» INSTRUCTIONS FOR THE TASK:
Reproduce only the lines from the one containing "獨立包團 (601, 31)" through the end of the data, exactly as they stand.

Stored data:
● ● ● ● ● ● ●

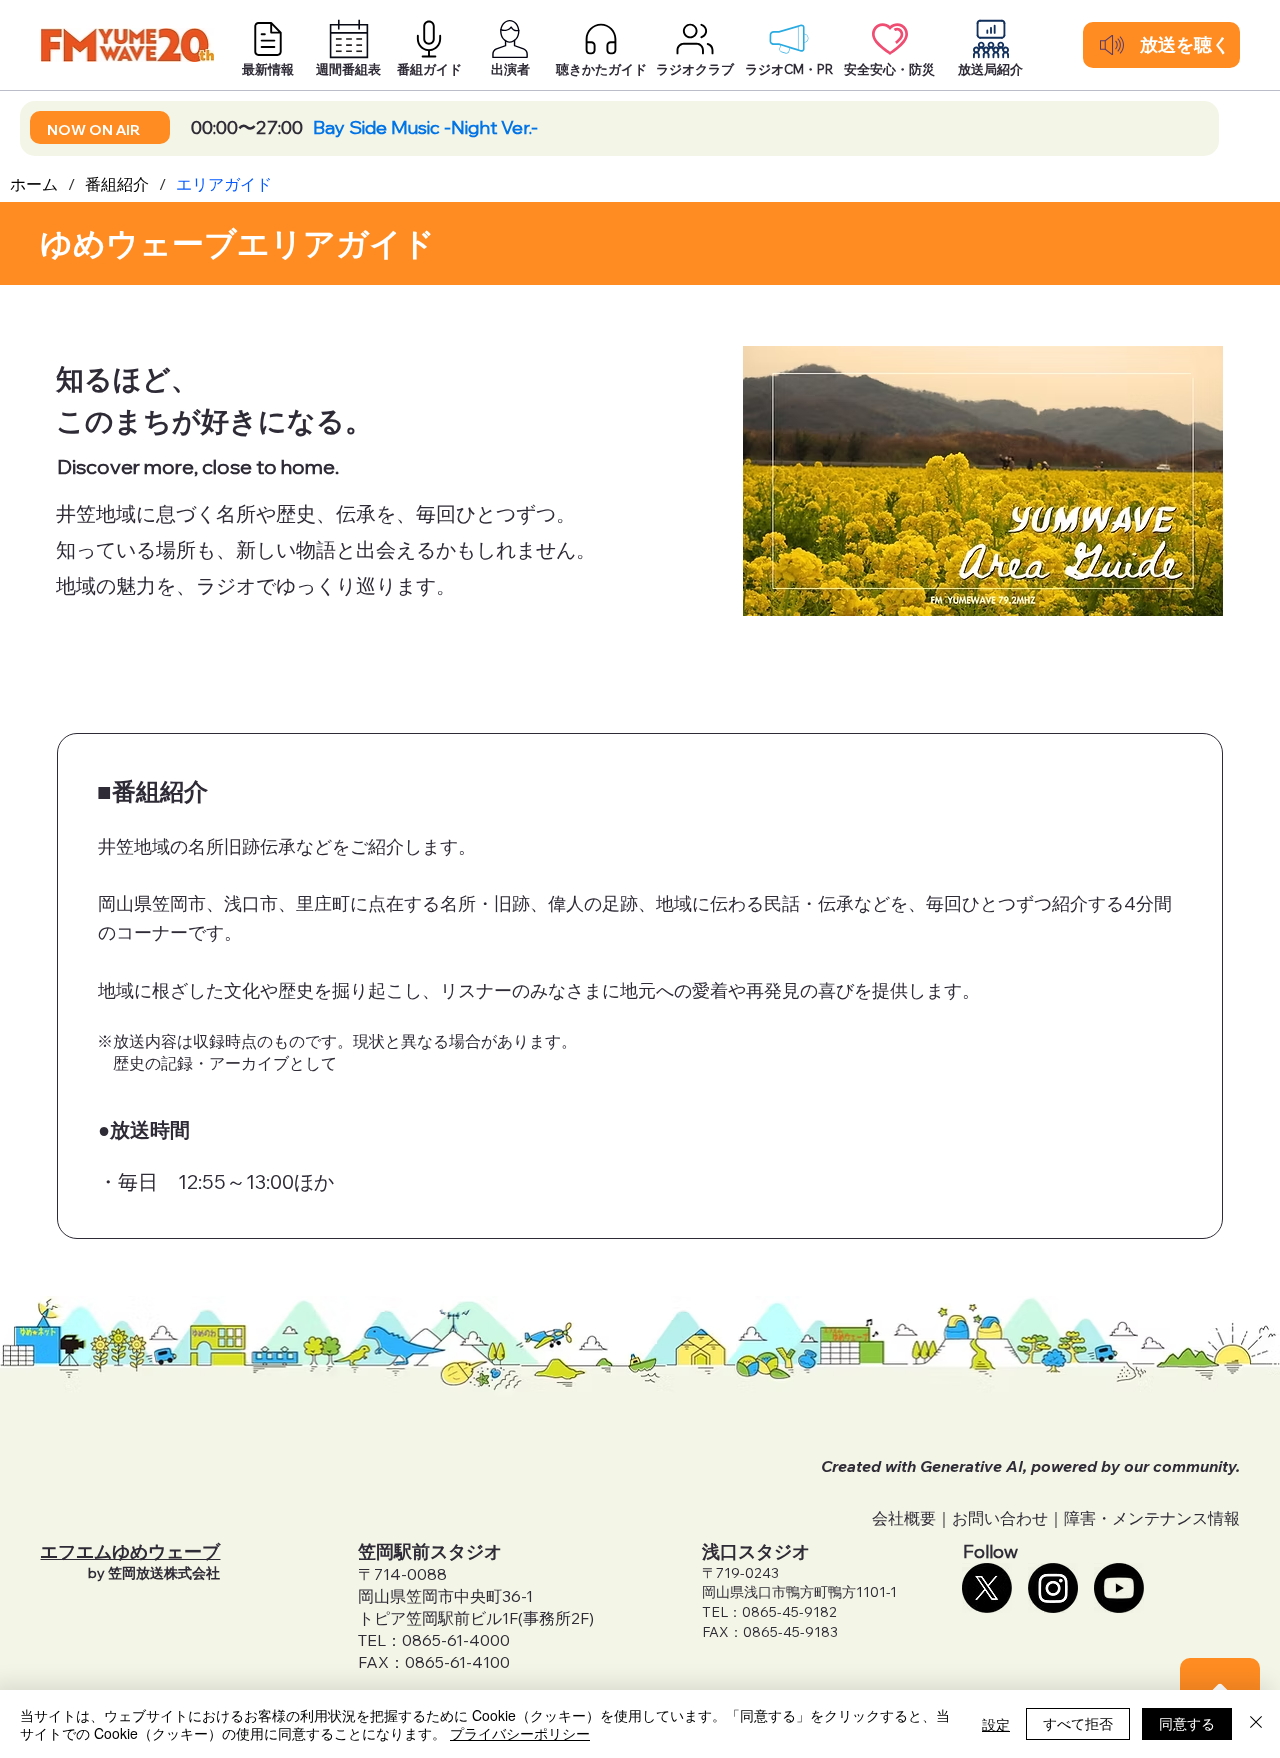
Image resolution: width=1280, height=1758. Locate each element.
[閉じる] (1256, 1724)
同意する (1187, 1723)
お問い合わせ (1000, 1518)
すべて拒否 (1078, 1723)
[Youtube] (1119, 1588)
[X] (987, 1588)
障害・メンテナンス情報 (1152, 1518)
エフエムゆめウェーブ (130, 1551)
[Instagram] (1053, 1588)
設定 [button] (996, 1724)
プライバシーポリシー (520, 1733)
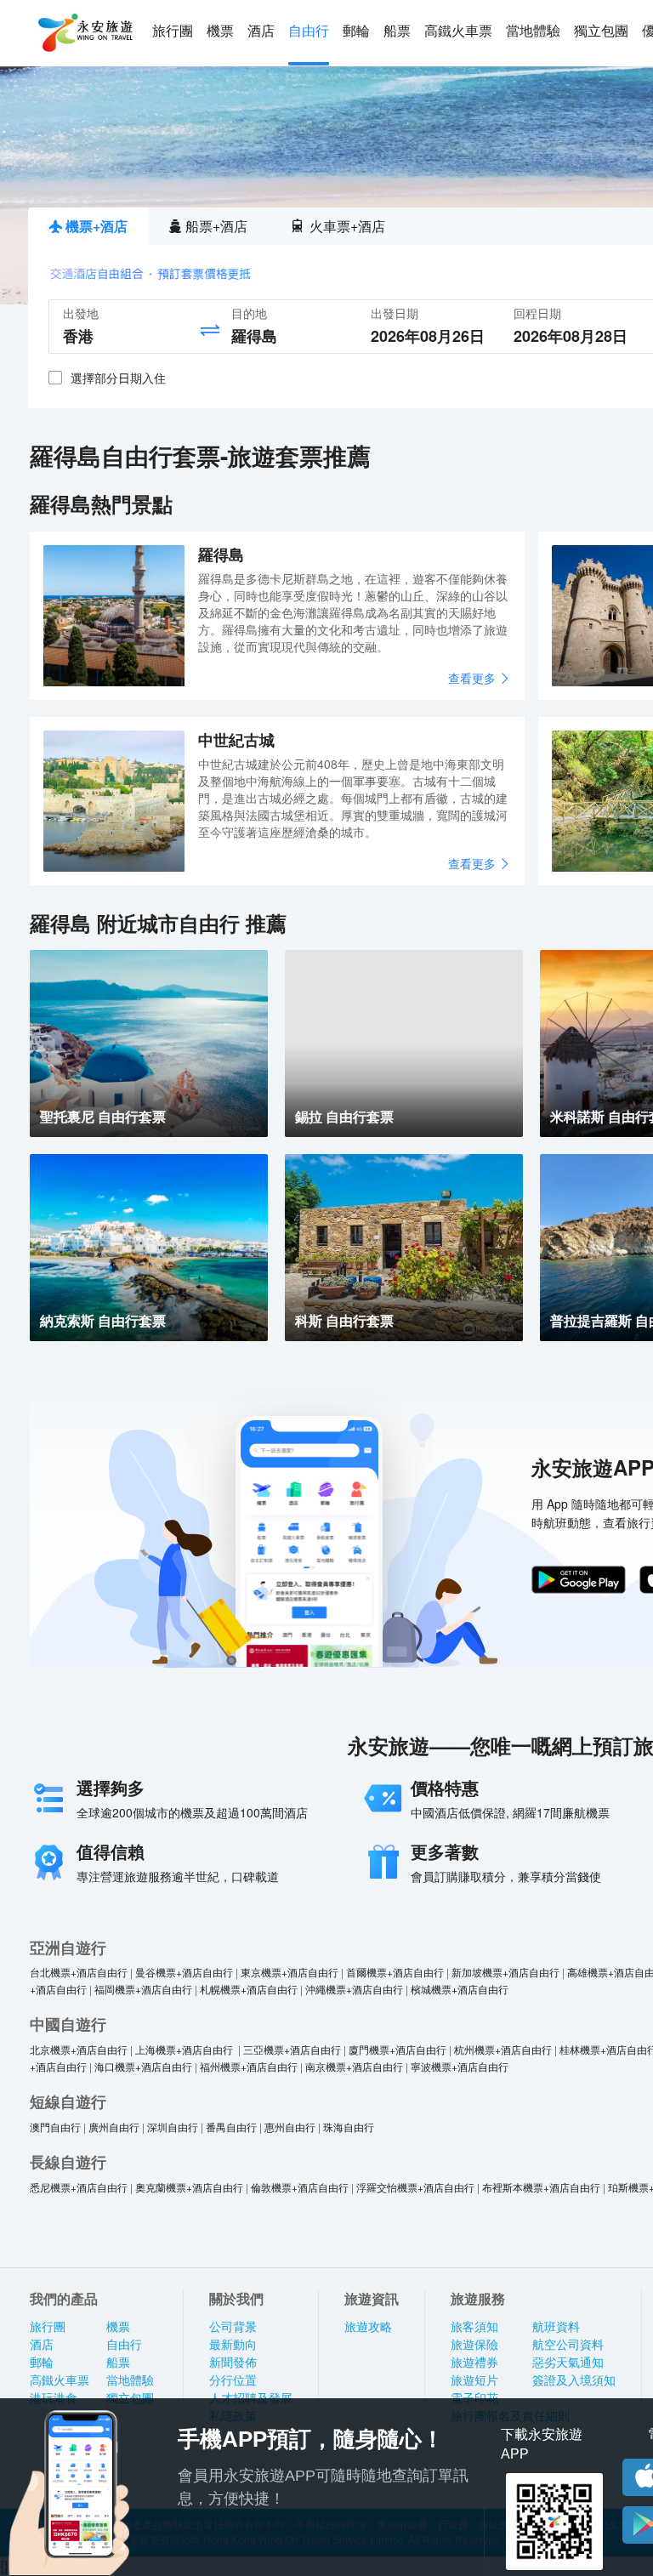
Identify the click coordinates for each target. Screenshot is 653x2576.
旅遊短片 (474, 2380)
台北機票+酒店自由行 (79, 1972)
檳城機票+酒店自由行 (459, 1989)
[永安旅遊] (84, 33)
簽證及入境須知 (574, 2380)
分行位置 (233, 2380)
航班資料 (556, 2327)
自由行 (308, 31)
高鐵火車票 (458, 31)
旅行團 (172, 31)
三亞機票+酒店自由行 (292, 2049)
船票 (397, 31)
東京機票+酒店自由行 (289, 1972)
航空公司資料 (568, 2344)
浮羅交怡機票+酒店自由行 (415, 2187)
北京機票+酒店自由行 (79, 2049)
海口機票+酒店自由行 (143, 2066)
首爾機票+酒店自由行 (395, 1972)
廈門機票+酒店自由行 (397, 2049)
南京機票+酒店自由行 (354, 2066)
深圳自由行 (172, 2126)
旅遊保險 (474, 2344)
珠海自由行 (348, 2126)
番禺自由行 (231, 2126)
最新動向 (233, 2344)
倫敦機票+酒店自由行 (300, 2187)
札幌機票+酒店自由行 (249, 1989)
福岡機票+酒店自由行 (143, 1989)
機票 (220, 31)
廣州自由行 (113, 2126)
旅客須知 (474, 2327)
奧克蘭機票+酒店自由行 (189, 2187)
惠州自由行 (289, 2126)
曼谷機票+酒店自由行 (184, 1972)
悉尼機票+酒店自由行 (79, 2187)
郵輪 (356, 31)
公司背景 (233, 2327)
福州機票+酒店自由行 (249, 2066)
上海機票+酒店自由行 (185, 2049)
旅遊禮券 (474, 2362)
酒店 (261, 31)
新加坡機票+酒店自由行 (505, 1972)
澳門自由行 (55, 2126)
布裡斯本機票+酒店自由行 (541, 2187)
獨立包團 (601, 31)
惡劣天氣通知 (568, 2362)
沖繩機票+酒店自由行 (354, 1989)
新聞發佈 (233, 2362)
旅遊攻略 (368, 2327)
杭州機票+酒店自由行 (503, 2049)
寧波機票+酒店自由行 (459, 2066)
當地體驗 (533, 31)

● ● ● ● ● ● ●

» ANSWER TO THE PROBLEM:
獨立包團 (601, 31)
惡劣天氣通知 (568, 2362)
沖繩機票+酒店自由行 (354, 1989)
新聞發佈 (233, 2362)
旅遊攻略 (368, 2327)
杭州機票+酒店自由行 (503, 2049)
寧波機票+酒店自由行 (459, 2066)
當地體驗 (533, 31)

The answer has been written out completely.